## What is expected
Where a line below holds the string "environnement", that line goes into the answer.

## Records

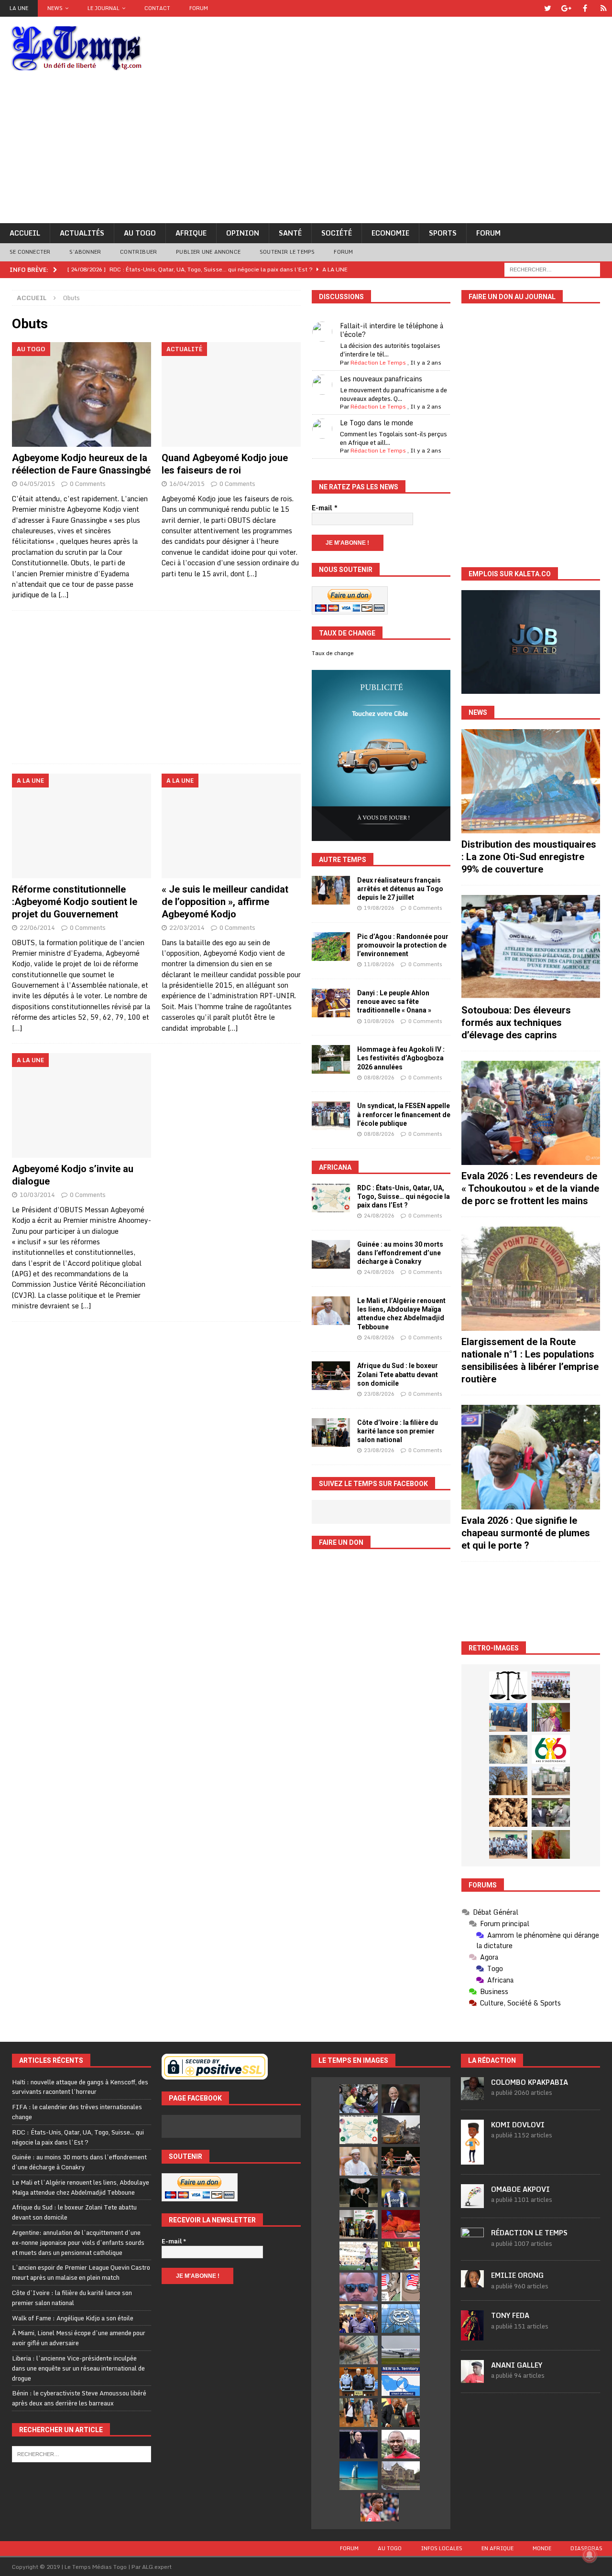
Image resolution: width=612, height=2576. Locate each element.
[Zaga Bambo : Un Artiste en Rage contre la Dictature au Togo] (551, 1844)
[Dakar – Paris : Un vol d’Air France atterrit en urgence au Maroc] (401, 2350)
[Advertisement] (306, 151)
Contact (157, 8)
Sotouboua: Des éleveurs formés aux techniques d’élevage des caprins (516, 1022)
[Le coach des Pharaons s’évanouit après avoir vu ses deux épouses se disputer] (358, 2444)
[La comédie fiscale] (551, 1812)
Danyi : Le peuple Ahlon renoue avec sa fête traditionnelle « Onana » (394, 1001)
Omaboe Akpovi (520, 2189)
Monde (542, 2548)
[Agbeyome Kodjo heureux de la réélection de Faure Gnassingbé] (81, 394)
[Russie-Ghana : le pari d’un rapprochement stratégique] (401, 2412)
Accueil (25, 232)
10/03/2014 (37, 1194)
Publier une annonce (208, 252)
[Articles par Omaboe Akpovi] (472, 2203)
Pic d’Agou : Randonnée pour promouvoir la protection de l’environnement (402, 945)
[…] (63, 594)
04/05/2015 (37, 483)
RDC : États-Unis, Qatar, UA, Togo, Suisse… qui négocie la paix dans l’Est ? (403, 1196)
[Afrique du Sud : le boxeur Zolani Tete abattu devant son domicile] (331, 1375)
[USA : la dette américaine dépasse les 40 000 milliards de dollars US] (358, 2350)
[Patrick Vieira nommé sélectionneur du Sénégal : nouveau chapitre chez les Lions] (401, 2444)
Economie (390, 232)
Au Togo (140, 232)
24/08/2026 (379, 1215)
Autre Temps (342, 859)
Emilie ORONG (517, 2275)
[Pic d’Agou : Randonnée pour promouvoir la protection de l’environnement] (331, 946)
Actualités (82, 232)
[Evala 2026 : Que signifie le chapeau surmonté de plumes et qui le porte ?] (530, 1457)
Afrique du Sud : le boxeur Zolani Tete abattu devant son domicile (397, 1374)
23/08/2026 (379, 1394)
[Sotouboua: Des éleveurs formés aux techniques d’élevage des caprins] (530, 947)
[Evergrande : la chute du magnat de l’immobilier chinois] (358, 2381)
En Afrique (497, 2548)
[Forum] (603, 8)
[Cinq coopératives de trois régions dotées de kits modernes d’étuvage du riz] (551, 1781)
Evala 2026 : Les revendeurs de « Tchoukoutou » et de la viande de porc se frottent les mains (530, 1188)
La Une (19, 8)
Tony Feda (510, 2315)
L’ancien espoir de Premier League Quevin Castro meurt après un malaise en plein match (81, 2272)
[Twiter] (547, 8)
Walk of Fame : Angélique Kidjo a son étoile (72, 2318)
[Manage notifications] (589, 2555)
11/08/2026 (379, 964)
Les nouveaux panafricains (381, 378)
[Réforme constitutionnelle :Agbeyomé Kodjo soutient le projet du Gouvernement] (81, 826)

## Response area
Pic d’Agou : Randonnée pour promouvoir la protection de l’environnement (402, 945)
[Pic d’Agou : Randonnée pour promouvoir la protection de l’environnement] (331, 946)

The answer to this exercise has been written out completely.